La patrouille statique. Cette patrouille consiste à faire en sorte que les véhicules de la Sûreté du Québec soient vus de la circulation présente. On stationne nos véhicules dans des endroits névralgiques afin de faire penser au public d'être prudent sur nos routes. Souvent, au cours de ces patrouilles, nous recevons des messages de véhicules à surveiller ou à vérifier ou encore, si vu, à détenir. Il est arrivé au poste de Sainte-Anne-des-Monts où, par exemple, à la suite d'une tentative de vérification, le tout se termina par une poursuite sur une distance de plus de 25 milles. L'agent réussit à intercepter le véhicule suspect et à saisir une certaine quantité d'alcool frelaté. L'agent avait conduit à des vitesses folles, tiré des coups de feu et demandé l'aide d'un poste voisin, Matane, et ce au cours de la poursuite. Il était seul.

Patrouille préventive. Nous en avons parlé, au sujet de l'équipe de nuit et la même chose se répète au niveau de la sécurité. Une bonne patrouille préventive, faite dans des conditions sécuritaires pour les parties en cause, peut amener comme résultat une baisse de la criminalité et une hausse du taux de solution de la criminalité.

Accidents mineurs et majeurs et délits de fuite. Au cours d'une période de travail, nous sommes appelés à nous rendre sur le lieu de nombreux accidents, les uns mineurs, d'autres majeurs. On ne sait jamais ce que nous réserve un accident; conducteur en état d'ivresse, lieu de l'accident précaire par rapport à la circulation, mauvaise position des blessés dans le véhicule ou encore un ou des véhicules volés impliqués dans ces mêmes accidents. Tous ces facteurs font que nos patrouilleurs sont vraiment exceptionnels pour pouvoir réussir à s'en tirer, mais, oui, et parfois à quel prix! Parfois, c'est le public qui risque de payer la note. Je me souviens d'un après-midi vers les seize heures, à Oaktown, en Gaspésie, où un camion citerne de gaz propane avait brisé l'une de ses valves.

Le liquide volatile s'échappait sous pression, créant un nuage opaque sur une distance de 50 pieds de longueur par 20 pieds de hauteur. La circulation était bloquée et les curieux s'étaient rassemblés. Je n'ai pu contenir qu'une partie de la foule car j'étais seul. Puis, à un moment donné, je vis à travers le nuage un vieil homme s'aventurer avec son cheval et son traîneau, nous étions au printemps. Il aurait suffi d'une seule étincelle provoquée par le fer du traîneau pour que l'explosion se produise. Selon le chauffeur du camion, aucune des quelque soixante personnes présentes n'aurait survécu à la suite de cette déflagration.
:::
> **À faire**:
**1.** Dans le texte sur les patrouilles de la Sûreté du Québec, à quel poste voisin l'agent a-t-il demandé de l'aide pendant la poursuite ?
**2.** Prolongez le texte sur les patrouilles de la Sûreté du Québec à partir de sa dernière phrase.

> **Jeu de données**:
:::
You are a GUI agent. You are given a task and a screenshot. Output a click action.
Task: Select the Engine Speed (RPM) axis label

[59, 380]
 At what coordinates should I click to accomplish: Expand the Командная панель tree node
:::
> **Réponses**:
**1.** Au poste de Matane.

**2.**
Opération radar. Même si, automatiquement, le radar fonctionne avec un minimum de deux hommes, un opérateur et un intercepteur, il serait bon de préciser que celui qui manoeuvre l'appareil ne peut être considéré comme deuxième homme puisqu'il est stationné à quelque 2000 pieds de son confrère et qu'au cas d'un incident lors d'une interception, il n'aurait pas le temps d'intervenir. Le problème ne se présente que rarement, heureusement.

Relève de jour. Pour cette période, la plupart des fonctions du soir et de la nuit se trouvent dans ce champ quotidien. Nous notons l'absence du facteur de la nuit, mais, par contre, selon les statistiques, nous couvrons environ 25% plus de cas répartis en interceptions de véhicules, accidents de circulation, émissions de billets d'infraction, sans compter les avis de 48 heures.

Nous couvrons aussi deux fois les heures de pointe, soit le matin et le midi. Aussi si l'on tient toujours compte des statistiques, nous pouvons dire sans crainte d'erreur que les vols qualifiés ont lieu en majeure partie durant les heures de travail, le jour. Que risque-t-il de survenir si un de nos patrouilleurs est pris sur la scène d'un tel crime? Vous en connaissez tous la réponse aussi bien que

moi, messieurs.

Juin 1968, 15 h 10. Appel de la banque de Nouvelle-Ecosse de Port-Daniel, vol à main armée. Par pure coïncidence, au même moment, l'agent Paradis prend en chasse, non loin des lieux, un véhicule qui circule à haute vitesse. C'est le véhicule des voleurs. Paradis ne le sait pas et les trois occupants sont armés jusqu'aux dents. La poursuite se fait sur une distance de près de 18 milles, puis l'un des "Gunmen" lui tire dessus à travers sa vitre arrière. L'agent Paradis ne peut riposter car il est impossible, à cette vitesse, de conduire et de tirer en même temps. Les "gunmen" réussissent à s'enfuir dans les bois après avoir abandonné leur véhicule. Ils sont arrêtés deux jours plus tard au cours de l'opération 100.

Ces derniers temps, j'ai, par la force des événements, fait une rétrospective de mes dix années de travail comme patrouilleur.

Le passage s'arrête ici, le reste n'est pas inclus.